→ Extracted text
--- --- ---

A new literature is arising, born in the refugee experience of dislocation instead of geographically stable cultures, a Vancouver Island University English professor says.

Prof. Katharina Rout, who is about to teach a new course on refugee literature at the university’s Nanaimo campus, said the days when modern English fiction could be neatly deposited in categories such as American, Canadian or British are receding.

Now, writing is just as likely to be traced to a single experience, such as the confusion and privation of being forced to flee a homeland. It is also often first described in languages other than English and translated. Or it is by people whose native language is other than English.

“We might have an Iraqi author who fled Iraq and made it to Finland who writes in English,” Rout said. “The story can take place in the Balkans and describe the experience of refugees who try to make it to Germany.

“Now, is that English literature or German literature or is that Finnish literature?” she asked. “The old categories don’t help us so much anymore.”

But Rout said the cross-pollination of language, culture and experience leads to a richness in stories and themes told in the English language. “So we are now talking about trans-national literature as a concept,” she said. “We also have a new understanding of what we call world literature.”

However, cross-pollination of language and culture has been a celebrated element of English literature for decades, even centuries, Rout added.

Writers such as Joseph Conrad, originally Polish, produced English literature classics including Heart of Darkness and Lord Jim. Vladimir Nabokov, a Russian refugee from the Bolshevik revolution, wrote English classics such as Lolita.

Furthermore, translated works have given English-language literature some of its most notable works. Writers including Tolstoy and Kafka have hugely enriched all literatures, including that written in English.

Recently, places formerly colonized by Britain, such as Africa and India, have unleashed new literary voices. They speak from their own culture and experience, and their works are written in English.

Even the refugee experience has been a universal theme for centuries in all Western cultures.

--- --- ---

→ Extracted information
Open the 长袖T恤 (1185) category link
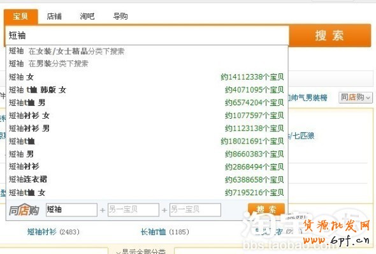 pos(165,232)
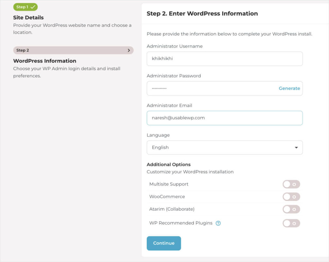This screenshot has height=262, width=329.
Task: Open the Language dropdown
Action: tap(224, 147)
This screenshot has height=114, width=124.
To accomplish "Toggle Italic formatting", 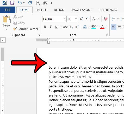I will (51, 27).
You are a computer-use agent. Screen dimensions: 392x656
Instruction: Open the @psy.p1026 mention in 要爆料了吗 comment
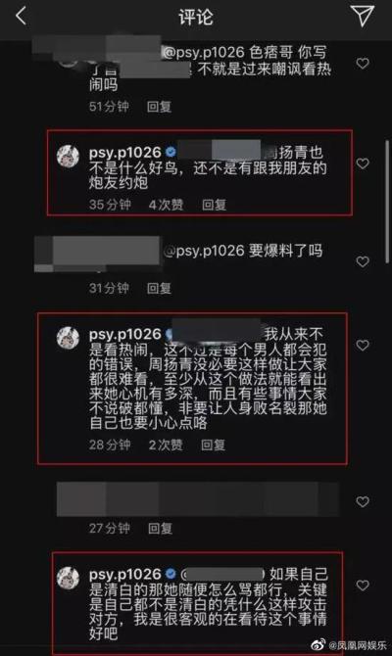click(204, 251)
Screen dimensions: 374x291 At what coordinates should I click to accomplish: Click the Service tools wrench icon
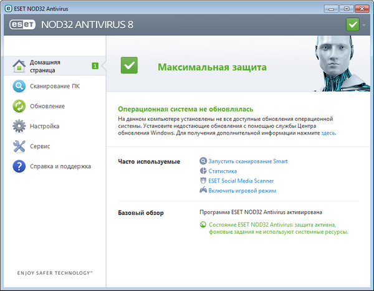pyautogui.click(x=19, y=146)
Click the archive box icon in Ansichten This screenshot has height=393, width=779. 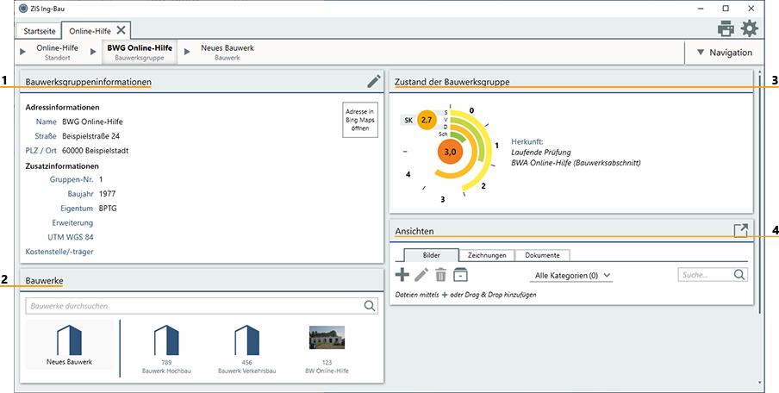[460, 275]
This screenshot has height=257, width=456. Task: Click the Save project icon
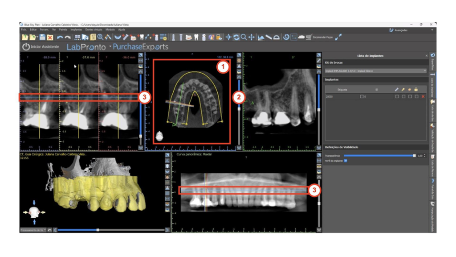pos(42,38)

--- --- ---

→ Task prompt
Copy the entire article on refugee literature word for word. The material has no connection to the text.

→ Result for this exercise
A new literature is arising, born in the refugee experience of dislocation instead of geographically stable cultures, a Vancouver Island University English professor says.

Prof. Katharina Rout, who is about to teach a new course on refugee literature at the university’s Nanaimo campus, said the days when modern English fiction could be neatly deposited in categories such as American, Canadian or British are receding.

Now, writing is just as likely to be traced to a single experience, such as the confusion and privation of being forced to flee a homeland. It is also often first described in languages other than English and translated. Or it is by people whose native language is other than English.

“We might have an Iraqi author who fled Iraq and made it to Finland who writes in English,” Rout said. “The story can take place in the Balkans and describe the experience of refugees who try to make it to Germany.

“Now, is that English literature or German literature or is that Finnish literature?” she asked. “The old categories don’t help us so much anymore.”

But Rout said the cross-pollination of language, culture and experience leads to a richness in stories and themes told in the English language. “So we are now talking about trans-national literature as a concept,” she said. “We also have a new understanding of what we call world literature.”

However, cross-pollination of language and culture has been a celebrated element of English literature for decades, even centuries, Rout added.

Writers such as Joseph Conrad, originally Polish, produced English literature classics including Heart of Darkness and Lord Jim. Vladimir Nabokov, a Russian refugee from the Bolshevik revolution, wrote English classics such as Lolita.

Furthermore, translated works have given English-language literature some of its most notable works. Writers including Tolstoy and Kafka have hugely enriched all literatures, including that written in English.

Recently, places formerly colonized by Britain, such as Africa and India, have unleashed new literary voices. They speak from their own culture and experience, and their works are written in English.

Even the refugee experience has been a universal theme for centuries in all Western cultures.